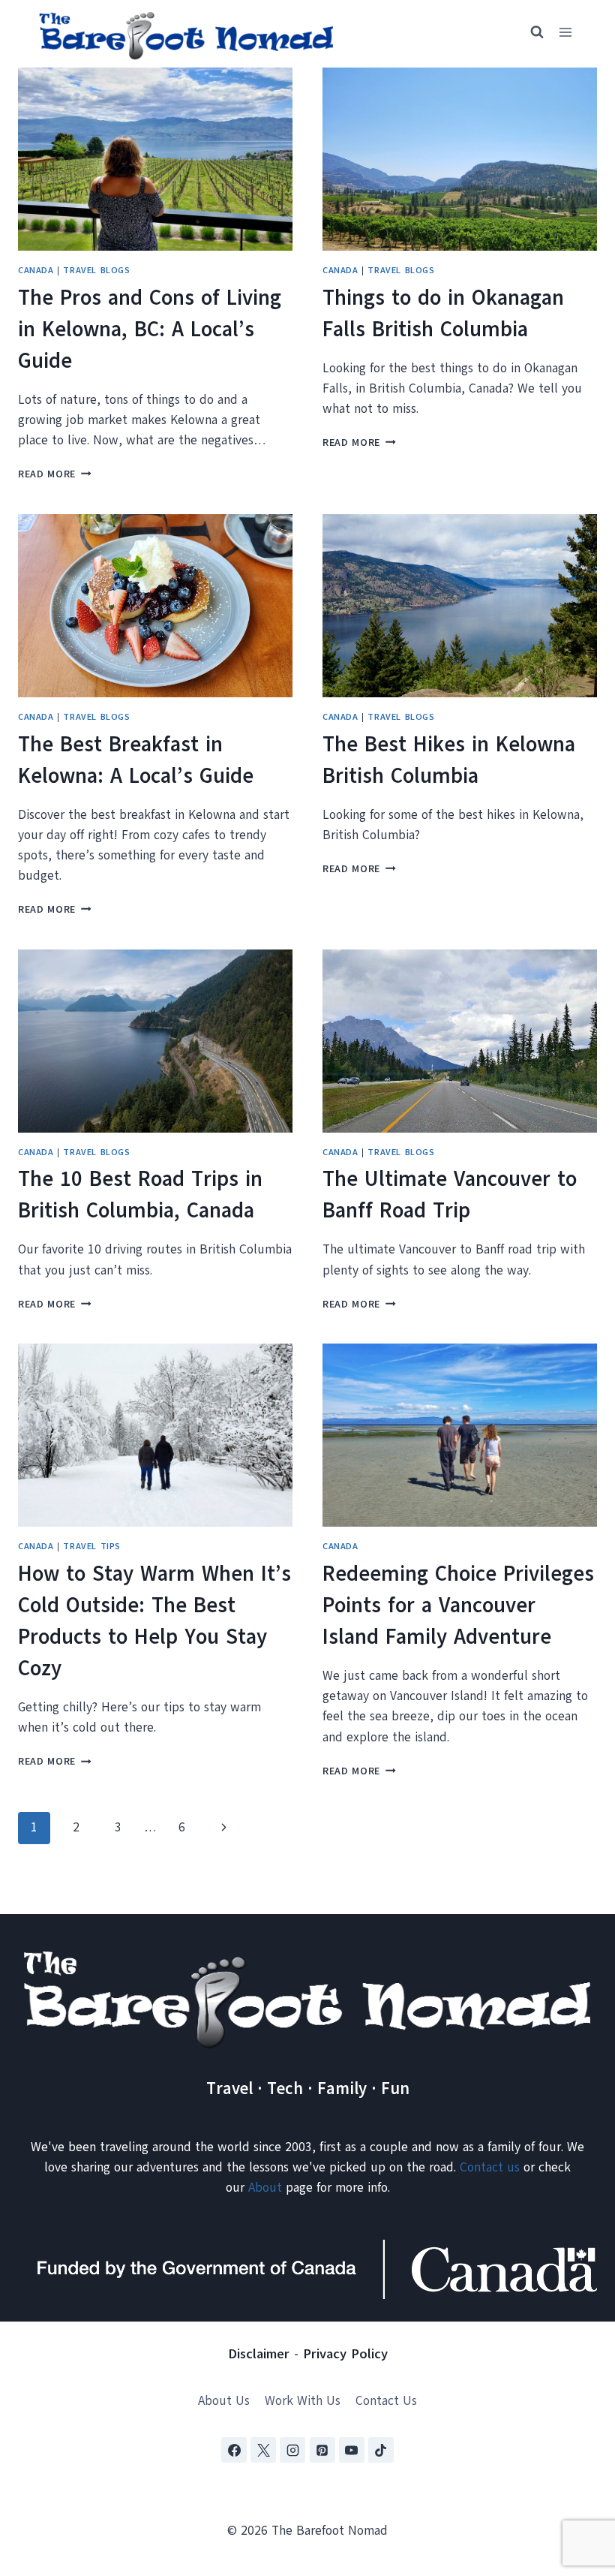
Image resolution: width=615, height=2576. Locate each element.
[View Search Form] (530, 32)
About (265, 2187)
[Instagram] (292, 2450)
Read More (55, 474)
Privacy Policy (345, 2354)
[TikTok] (381, 2450)
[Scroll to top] (577, 2490)
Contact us (490, 2167)
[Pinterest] (322, 2450)
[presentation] (155, 159)
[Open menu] (565, 32)
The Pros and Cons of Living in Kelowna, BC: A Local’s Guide (149, 329)
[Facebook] (234, 2450)
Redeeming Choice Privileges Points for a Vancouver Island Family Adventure (458, 1605)
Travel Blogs (96, 270)
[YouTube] (351, 2450)
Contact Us (386, 2400)
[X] (263, 2450)
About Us (224, 2400)
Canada (36, 270)
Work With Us (302, 2400)
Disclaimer (259, 2354)
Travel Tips (92, 1546)
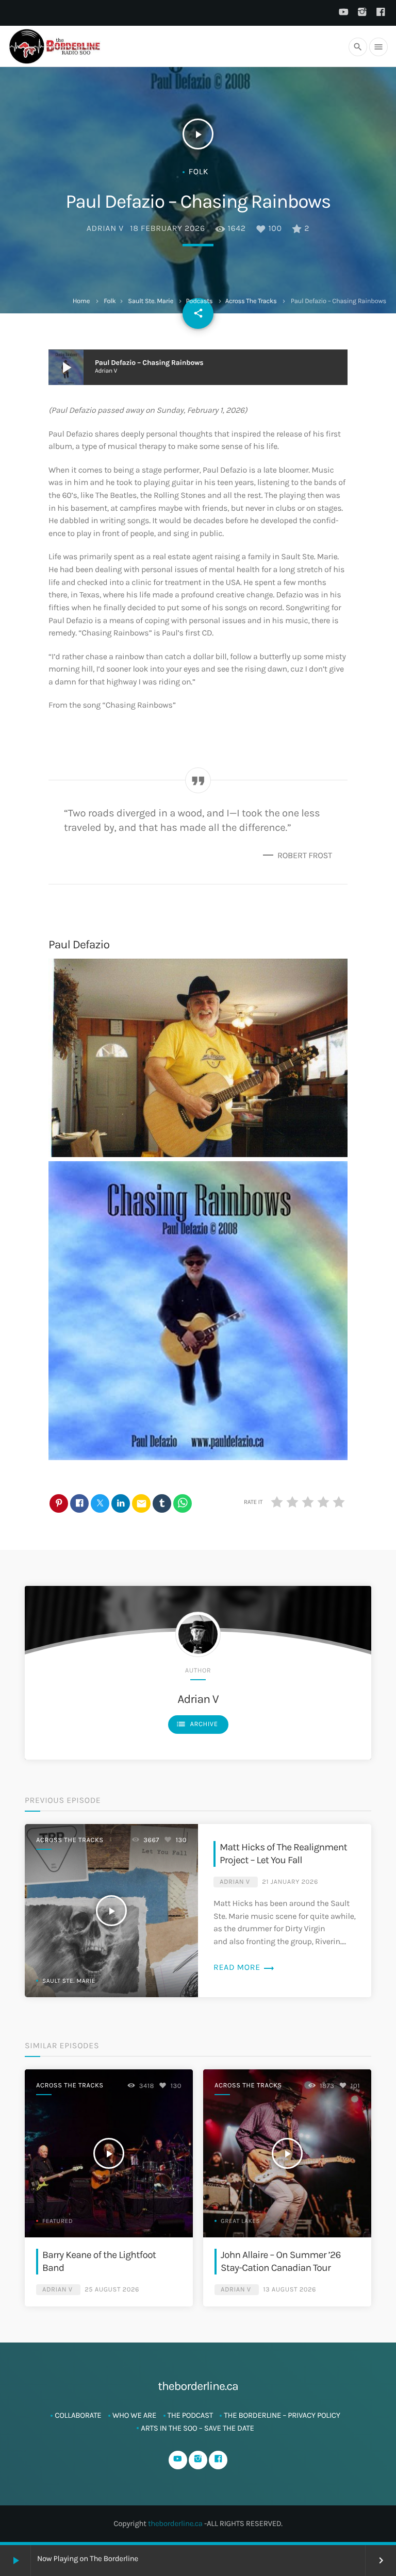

********************

[WORK ORDER] Exactly as written, return every line of the listing, but not the pictures.

[PROBLEM SOLUTION]
Image resolution: width=615, height=2576. Locate each element.
[View Search Form] (530, 32)
About (265, 2187)
[Instagram] (292, 2450)
Read More (55, 474)
Privacy Policy (345, 2354)
[TikTok] (381, 2450)
[Scroll to top] (577, 2490)
Contact us (490, 2167)
[Pinterest] (322, 2450)
[presentation] (155, 159)
[Open menu] (565, 32)
The Pros and Cons of Living in Kelowna, BC: A Local’s Guide (149, 329)
[Facebook] (234, 2450)
Redeeming Choice Privileges Points for a Vancouver Island Family Adventure (458, 1605)
Travel Blogs (96, 270)
[YouTube] (351, 2450)
Contact Us (386, 2400)
[X] (263, 2450)
About Us (224, 2400)
Canada (36, 270)
Work With Us (302, 2400)
Disclaimer (259, 2354)
Travel Tips (92, 1546)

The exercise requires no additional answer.